Well, I have to say it was a let-down. After all the rumours of upgraded Mac computers, more on the upcoming Leopard operating system and new iLife and iWork applications, the keynote at the expo in San Francisco was disappointing. Don’t get me wrong, the iPhone looks excellent, and seems to be the phone I’ve been wanting for such a long time. Finally we have one that is intuitive and simple to use, but does so much you want it to do. The touch screen is a fantastic addition, and the only way to allow a complicated phone to be operated. I don’t mind about the price of it, or the availability in the fourth-quarter of 2007 here in the UK, but I was expecting more about the Mac. The Apple TV isn’t bad too, but I would never need anything like that, especially since the rumoured TV and Movie download service from iTunes in the UK didn’t come to fruition.

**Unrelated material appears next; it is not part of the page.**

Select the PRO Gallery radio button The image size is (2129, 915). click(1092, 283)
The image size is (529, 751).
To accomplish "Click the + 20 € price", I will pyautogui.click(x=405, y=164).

For a computer company, I think many people will be disappointed at the lack of computing innovation at the expo, and the loss of ‘Computer’ from the the name ‘Apple Computer Inc.’ may, for some, hail the beginning of the end for the Mac. I’m not so pessimistic, but I would definitely be loathed to return to using Windows after 3 years of an iMac doing everything I wanted to do, and more.

Vienna - Free RSS Reader

January 9th, 2007

Having recently begun to blog, I have found that trying to view all the blogs I want to see can be quite a task. I found a great free RSS reader called Vienna. Its a very simple and uncluttered interface and has its own built-in browser for viewing full articles in the app. I even managed to easily import my Google Reader feeds perfectly, without messing with settings.

My First Dashcode Widget

January 5th, 2007

So it turns out that Steve Job’s famous reality distortion field was at work again when he first talk about the ease of use of dashcode. From a cursory glance at it, to do anything even remotely out of the field of the templates still requires you to learn java, or is it javascript?

It is very powerful, don’t get me wrong, but as someone who cant program in the relevant languages, and has no artistic bones in his body, I was only able to create a simple widget to display the RSS feed from this blog. Many of the components are drag-and-drop, so more playing may allow me to create a widget with a field on the back that allows the entering of a feed URL, only time will tell.